**PROBLEM TO WORK ON**
The expected output is every entry, repeated word for word.

**RECORDS FOR THIS EXERCISE**
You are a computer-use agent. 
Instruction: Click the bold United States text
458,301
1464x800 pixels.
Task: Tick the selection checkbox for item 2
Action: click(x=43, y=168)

**WRITTEN ANSWER**
You are a computer-use agent. 
Instruction: Click the bold United States text
458,301
1464x800 pixels.
Task: Tick the selection checkbox for item 2
Action: click(x=43, y=168)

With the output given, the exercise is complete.